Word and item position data
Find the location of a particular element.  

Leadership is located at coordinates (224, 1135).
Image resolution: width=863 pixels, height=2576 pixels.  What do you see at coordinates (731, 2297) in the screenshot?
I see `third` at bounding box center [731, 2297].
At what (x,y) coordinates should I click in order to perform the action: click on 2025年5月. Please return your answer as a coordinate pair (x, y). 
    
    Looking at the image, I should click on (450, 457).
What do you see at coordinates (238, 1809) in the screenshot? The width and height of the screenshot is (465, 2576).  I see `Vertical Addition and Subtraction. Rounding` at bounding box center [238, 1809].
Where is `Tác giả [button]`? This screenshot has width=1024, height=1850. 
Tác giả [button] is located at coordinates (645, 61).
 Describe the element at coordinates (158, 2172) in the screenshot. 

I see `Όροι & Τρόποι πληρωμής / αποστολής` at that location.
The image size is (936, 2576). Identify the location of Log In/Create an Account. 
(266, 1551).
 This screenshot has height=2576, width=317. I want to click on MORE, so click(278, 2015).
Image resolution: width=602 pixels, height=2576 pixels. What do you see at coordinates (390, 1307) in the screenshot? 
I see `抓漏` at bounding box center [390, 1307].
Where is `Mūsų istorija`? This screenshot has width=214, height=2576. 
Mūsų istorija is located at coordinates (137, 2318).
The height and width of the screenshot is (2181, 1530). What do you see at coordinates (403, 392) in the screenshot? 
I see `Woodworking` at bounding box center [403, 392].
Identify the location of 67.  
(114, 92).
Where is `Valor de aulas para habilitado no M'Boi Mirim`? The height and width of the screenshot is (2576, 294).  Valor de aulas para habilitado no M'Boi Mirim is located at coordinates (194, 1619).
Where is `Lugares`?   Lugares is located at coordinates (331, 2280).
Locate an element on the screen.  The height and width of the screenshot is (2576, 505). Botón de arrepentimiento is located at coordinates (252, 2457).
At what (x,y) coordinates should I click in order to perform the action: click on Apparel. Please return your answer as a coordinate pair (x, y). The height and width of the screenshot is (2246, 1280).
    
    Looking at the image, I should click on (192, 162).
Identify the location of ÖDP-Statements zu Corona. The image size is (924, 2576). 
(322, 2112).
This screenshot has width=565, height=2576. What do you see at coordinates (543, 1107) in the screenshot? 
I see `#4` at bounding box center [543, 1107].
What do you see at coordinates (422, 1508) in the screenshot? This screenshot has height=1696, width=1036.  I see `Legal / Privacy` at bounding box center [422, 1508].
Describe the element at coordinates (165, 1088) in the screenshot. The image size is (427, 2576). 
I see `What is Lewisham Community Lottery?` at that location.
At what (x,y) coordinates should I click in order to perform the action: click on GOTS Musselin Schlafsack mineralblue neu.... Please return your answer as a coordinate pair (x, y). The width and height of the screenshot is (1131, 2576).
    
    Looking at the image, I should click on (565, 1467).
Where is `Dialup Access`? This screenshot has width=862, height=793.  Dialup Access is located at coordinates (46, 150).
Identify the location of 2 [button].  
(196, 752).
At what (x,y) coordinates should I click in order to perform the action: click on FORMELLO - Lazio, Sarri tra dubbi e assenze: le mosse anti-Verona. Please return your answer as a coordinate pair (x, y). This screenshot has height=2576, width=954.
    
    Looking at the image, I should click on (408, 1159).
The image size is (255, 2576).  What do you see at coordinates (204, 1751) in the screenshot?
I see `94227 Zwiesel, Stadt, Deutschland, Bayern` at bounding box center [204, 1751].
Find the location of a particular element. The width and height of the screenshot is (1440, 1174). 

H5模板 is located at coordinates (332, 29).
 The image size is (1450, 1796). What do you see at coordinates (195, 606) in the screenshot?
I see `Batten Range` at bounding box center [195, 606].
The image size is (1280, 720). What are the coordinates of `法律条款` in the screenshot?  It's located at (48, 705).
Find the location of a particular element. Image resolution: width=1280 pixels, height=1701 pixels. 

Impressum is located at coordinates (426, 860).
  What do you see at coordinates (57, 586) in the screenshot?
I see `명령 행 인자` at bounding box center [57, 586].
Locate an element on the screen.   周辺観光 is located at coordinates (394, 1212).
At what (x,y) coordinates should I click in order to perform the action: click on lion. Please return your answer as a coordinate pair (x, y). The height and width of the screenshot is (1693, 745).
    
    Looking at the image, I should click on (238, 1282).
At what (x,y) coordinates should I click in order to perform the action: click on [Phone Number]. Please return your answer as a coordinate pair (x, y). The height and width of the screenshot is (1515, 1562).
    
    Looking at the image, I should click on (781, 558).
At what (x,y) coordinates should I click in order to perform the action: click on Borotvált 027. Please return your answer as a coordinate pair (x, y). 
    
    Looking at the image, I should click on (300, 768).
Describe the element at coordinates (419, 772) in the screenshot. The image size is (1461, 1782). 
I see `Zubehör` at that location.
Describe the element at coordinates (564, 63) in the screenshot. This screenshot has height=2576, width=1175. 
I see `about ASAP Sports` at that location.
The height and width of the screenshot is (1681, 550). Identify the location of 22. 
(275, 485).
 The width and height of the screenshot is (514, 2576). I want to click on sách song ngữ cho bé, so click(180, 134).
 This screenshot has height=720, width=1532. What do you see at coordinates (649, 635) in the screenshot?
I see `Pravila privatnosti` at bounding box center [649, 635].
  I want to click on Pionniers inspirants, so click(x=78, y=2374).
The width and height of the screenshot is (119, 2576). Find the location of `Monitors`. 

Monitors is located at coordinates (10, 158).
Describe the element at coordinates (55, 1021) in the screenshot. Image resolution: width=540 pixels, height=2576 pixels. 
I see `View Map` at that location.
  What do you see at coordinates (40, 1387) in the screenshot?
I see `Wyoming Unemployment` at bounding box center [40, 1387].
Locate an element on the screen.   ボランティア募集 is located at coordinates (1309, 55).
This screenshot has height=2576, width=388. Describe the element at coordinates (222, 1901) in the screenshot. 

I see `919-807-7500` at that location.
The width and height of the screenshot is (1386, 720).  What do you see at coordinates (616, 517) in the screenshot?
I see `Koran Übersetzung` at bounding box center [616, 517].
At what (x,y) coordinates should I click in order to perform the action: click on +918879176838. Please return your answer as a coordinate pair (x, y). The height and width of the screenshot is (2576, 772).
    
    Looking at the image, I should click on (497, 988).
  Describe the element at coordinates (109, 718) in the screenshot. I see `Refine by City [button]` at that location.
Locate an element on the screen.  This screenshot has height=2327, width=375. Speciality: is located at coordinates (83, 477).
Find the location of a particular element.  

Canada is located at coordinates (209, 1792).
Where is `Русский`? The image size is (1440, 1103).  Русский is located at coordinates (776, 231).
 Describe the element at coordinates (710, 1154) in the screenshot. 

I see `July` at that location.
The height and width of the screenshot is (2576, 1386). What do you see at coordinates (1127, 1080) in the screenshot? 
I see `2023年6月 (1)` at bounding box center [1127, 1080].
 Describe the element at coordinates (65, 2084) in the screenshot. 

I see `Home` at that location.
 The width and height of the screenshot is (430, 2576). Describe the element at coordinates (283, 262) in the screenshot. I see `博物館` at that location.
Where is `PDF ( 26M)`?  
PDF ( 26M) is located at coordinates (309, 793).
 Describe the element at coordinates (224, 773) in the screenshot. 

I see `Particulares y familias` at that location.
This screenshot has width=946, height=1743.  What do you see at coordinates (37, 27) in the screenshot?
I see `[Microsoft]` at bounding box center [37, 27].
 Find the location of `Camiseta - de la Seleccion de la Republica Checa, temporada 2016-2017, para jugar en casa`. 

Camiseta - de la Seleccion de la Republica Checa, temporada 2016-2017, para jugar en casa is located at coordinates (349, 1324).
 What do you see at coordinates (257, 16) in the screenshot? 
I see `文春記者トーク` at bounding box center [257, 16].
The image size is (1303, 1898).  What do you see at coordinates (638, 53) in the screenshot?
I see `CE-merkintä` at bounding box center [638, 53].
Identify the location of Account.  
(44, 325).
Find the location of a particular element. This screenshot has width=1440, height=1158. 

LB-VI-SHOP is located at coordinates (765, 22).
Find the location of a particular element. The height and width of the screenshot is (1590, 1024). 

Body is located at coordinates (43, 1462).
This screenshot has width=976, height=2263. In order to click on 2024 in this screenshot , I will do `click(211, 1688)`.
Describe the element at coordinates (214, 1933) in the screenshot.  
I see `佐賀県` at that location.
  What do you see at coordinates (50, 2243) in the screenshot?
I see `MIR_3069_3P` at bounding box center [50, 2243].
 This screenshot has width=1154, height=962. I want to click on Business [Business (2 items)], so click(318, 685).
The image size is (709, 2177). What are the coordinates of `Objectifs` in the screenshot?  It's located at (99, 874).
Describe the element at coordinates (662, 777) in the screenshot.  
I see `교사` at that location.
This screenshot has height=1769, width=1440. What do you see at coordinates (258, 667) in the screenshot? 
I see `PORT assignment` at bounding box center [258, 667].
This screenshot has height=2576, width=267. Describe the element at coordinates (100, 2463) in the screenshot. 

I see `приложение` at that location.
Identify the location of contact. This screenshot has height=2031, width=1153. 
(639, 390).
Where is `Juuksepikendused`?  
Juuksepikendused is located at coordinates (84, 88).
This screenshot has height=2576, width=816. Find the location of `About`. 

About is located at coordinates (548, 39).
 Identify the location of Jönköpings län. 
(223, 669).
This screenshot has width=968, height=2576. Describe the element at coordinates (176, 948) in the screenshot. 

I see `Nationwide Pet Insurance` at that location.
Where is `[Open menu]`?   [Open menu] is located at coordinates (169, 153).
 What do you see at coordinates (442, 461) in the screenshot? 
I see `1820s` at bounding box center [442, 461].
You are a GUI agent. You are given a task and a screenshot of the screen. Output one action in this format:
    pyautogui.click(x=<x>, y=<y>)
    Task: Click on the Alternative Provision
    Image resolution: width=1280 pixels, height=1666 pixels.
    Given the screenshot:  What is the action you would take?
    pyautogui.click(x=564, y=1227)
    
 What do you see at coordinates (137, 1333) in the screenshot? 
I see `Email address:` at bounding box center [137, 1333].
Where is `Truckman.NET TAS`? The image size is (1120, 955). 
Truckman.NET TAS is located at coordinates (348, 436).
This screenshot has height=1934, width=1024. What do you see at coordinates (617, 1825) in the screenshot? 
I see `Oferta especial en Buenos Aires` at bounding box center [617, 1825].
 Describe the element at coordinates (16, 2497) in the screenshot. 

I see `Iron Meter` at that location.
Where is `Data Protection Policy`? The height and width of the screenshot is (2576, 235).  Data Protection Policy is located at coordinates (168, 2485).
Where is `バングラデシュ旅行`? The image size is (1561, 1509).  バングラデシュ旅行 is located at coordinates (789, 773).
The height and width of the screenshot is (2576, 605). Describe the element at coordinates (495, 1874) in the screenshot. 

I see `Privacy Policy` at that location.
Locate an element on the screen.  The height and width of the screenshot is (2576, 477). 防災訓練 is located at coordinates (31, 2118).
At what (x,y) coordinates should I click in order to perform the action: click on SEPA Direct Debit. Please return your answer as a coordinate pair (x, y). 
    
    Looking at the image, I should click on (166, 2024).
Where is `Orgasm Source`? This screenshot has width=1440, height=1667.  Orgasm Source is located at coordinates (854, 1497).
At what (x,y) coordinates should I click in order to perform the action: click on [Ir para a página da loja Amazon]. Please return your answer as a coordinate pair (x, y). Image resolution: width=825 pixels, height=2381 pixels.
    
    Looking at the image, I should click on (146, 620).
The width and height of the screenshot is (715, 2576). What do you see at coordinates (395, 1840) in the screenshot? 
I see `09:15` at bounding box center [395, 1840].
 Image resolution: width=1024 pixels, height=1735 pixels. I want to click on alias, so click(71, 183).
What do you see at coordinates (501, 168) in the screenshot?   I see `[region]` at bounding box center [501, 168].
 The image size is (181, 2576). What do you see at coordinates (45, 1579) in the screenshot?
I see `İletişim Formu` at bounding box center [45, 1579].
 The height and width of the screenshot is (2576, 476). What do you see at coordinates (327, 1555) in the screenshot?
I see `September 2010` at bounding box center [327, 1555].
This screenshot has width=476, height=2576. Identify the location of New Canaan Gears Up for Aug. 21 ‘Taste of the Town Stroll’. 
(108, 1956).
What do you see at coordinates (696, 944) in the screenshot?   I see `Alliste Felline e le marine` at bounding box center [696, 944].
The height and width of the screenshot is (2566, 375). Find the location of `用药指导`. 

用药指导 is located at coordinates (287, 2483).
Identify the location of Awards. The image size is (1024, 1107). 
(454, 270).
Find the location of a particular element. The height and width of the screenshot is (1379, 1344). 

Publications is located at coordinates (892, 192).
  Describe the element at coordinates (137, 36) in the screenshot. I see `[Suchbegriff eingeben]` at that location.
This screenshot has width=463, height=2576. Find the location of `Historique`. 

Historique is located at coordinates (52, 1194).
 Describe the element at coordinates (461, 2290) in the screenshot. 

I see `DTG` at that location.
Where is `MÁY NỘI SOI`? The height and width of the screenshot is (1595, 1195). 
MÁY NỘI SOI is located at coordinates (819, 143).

● **BRIEF**
Return the lines of the records above from the line with "This screenshot has width=968, height=2576." up to and including the line with "Looking at the image, I should click on (166, 2024).", reproduced verbatim.

● **ANSWER IN FULL**
This screenshot has width=968, height=2576. Describe the element at coordinates (176, 948) in the screenshot. 

I see `Nationwide Pet Insurance` at that location.
Where is `[Open menu]`?   [Open menu] is located at coordinates (169, 153).
 What do you see at coordinates (442, 461) in the screenshot? 
I see `1820s` at bounding box center [442, 461].
You are a GUI agent. You are given a task and a screenshot of the screen. Output one action in this format:
    pyautogui.click(x=<x>, y=<y>)
    Task: Click on the Alternative Provision
    Image resolution: width=1280 pixels, height=1666 pixels.
    Given the screenshot:  What is the action you would take?
    pyautogui.click(x=564, y=1227)
    
 What do you see at coordinates (137, 1333) in the screenshot? 
I see `Email address:` at bounding box center [137, 1333].
Where is `Truckman.NET TAS`? The image size is (1120, 955). 
Truckman.NET TAS is located at coordinates (348, 436).
This screenshot has height=1934, width=1024. What do you see at coordinates (617, 1825) in the screenshot? 
I see `Oferta especial en Buenos Aires` at bounding box center [617, 1825].
 Describe the element at coordinates (16, 2497) in the screenshot. 

I see `Iron Meter` at that location.
Where is `Data Protection Policy`? The height and width of the screenshot is (2576, 235).  Data Protection Policy is located at coordinates (168, 2485).
Where is `バングラデシュ旅行`? The image size is (1561, 1509).  バングラデシュ旅行 is located at coordinates (789, 773).
The height and width of the screenshot is (2576, 605). Describe the element at coordinates (495, 1874) in the screenshot. 

I see `Privacy Policy` at that location.
Locate an element on the screen.  The height and width of the screenshot is (2576, 477). 防災訓練 is located at coordinates (31, 2118).
At what (x,y) coordinates should I click in order to perform the action: click on SEPA Direct Debit. Please return your answer as a coordinate pair (x, y). 
    
    Looking at the image, I should click on (166, 2024).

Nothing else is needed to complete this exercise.